しかし今の俺には、やるべき重大な使命がある。視界不良の中、ありったけの気力を振り絞って声を出した。
「あの……」
「はい?」
「これ、少し持ち帰ってもいいですか……っ?!」
目の前の隣人さんを真っ直ぐに見据えて言い放った。勢いよく顔を上げた拍子に少し涙が零れたかもしれないが、構わずに続ける。
「あまりにもおいしかったので、故郷にいる妹にも食べさせてやりたくて。失礼なことは承知していますが……」
隣人さんは、俺の勢いに圧倒されたかのような顔で固まっていたが、少しの間を置いて破顔した。
「そんなに気に入っていただけて光栄です。持ち帰り用に別に包みますね」
「いや、そんなわざわざ悪いです……。えっ! というかまだあるんですか!?」
この世界にはこんなにおいしいものが無限にあるのか……。魔界はなんと恐ろしい場所なのだろう。

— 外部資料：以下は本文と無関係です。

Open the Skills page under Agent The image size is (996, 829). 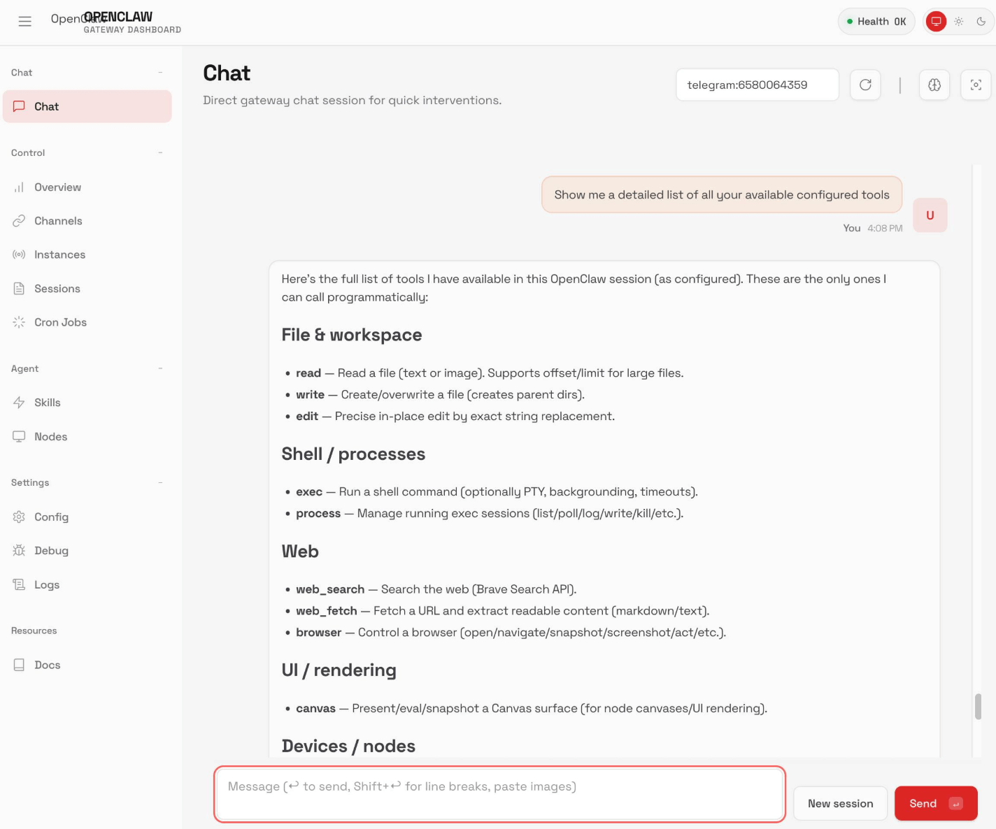pos(48,402)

「たくさんあるので、そちらにある分はどうぞ召し上がってください」
慈愛に満ちた微笑みを浮かべながらそう言われると、俺は素直に頷くことしかできなかった。背筋を正して目の前の器に向き直る。
「では、遠慮なくいただきます」
隣人さんに勧められるまま、お菓子と、お茶のおかわりまでいただいているうちに、いつの間にか時間が過ぎていたようだった。頭上を覆う分厚い雲が、一段暗くなったように見える。流石にそろそろ帰るべきかと思いはじめた頃、こちらに向かってくる微かな足音に気付いた。音のする方向を見やると、最初に俺たちが庭園に来た方向から、誰かがこちらを目指して歩いて来る。同じく足音に気付いた隣人さんは、静かに立ち上がると、
「すみません、少し席を外しますね」
と言い残し、その人物の方へと向かった。
俺は少し迷ったが、このまま優雅に一人で座っているのも居心地が悪かったので、遅れて隣人さんの方へと向かった。

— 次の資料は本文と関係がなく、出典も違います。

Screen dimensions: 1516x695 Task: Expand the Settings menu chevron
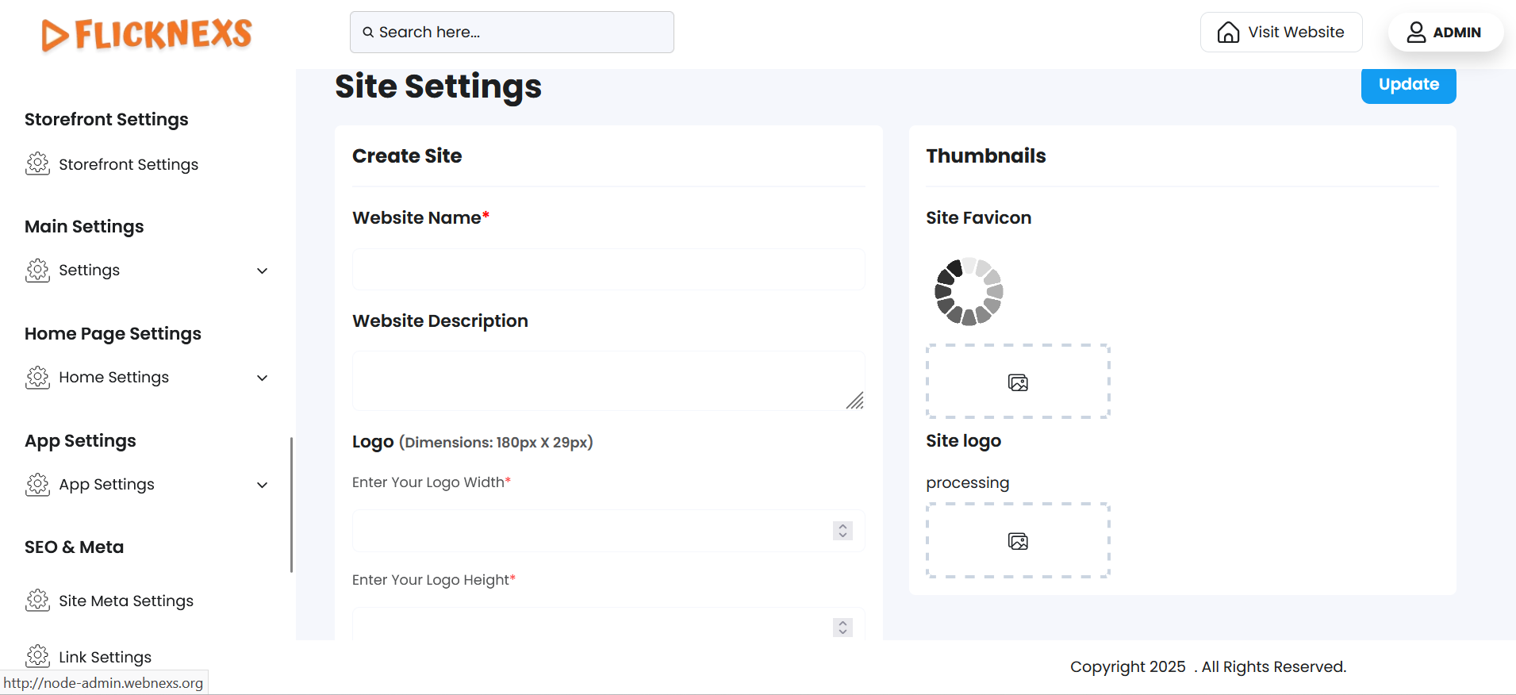pyautogui.click(x=263, y=271)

部外者の俺があまり会話を聞いてしまっても気まずいかと思い、わざとゆっくり向かったところ、俺が追いつく頃には隣人さんとその人物との話は終わったようだった。近くで見ると隣人さんより少し背が高い女性のようだ。フードを被り、ゆったりとした裾の長いローブをまとっているので遠目には分からなかった。
「それでは、私は戻ります」
そう言って、ローブの女性は踵を返すと、来た道を戻っていった。一瞬だけ俺と目が合った際に睨まれたような気もするが、気のせいだと思いたい。
「長い時間引き止めてしまってすみませんでした」
振り返った隣人さんが言う。
「俺の方こそ、つい長居をしてしまって申し訳ありません。おいしいお茶とお菓子をありがとうございました。お庭も見れて良かったです」
そう言うと、隣人さんはとても嬉しそうに笑った。
「ありがとうございます。あの、少しだけこのままお待ちいただけますか?」
「はい」
「すみません。すぐ戻りますので、椅子に掛けてお待ちくださいね」
隣人さんはそう言い置くと、小走りで姿を消した。
俺は最初にいたところに戻り、椅子に腰を掛けて再び庭を眺めていた。鳥か何かの声はもう聞こえず、代わりに風が少し強くなった気がした。庭の植物たちが落とす影を見つめながら今日の出来事を振り返り、俺は一体何をしにここまで来たんだろうかと少し落ち込み始めた頃、小ぶりの包みを抱えた隣人さんが戻ってきた。余程急いで来たのか、息を切らせている。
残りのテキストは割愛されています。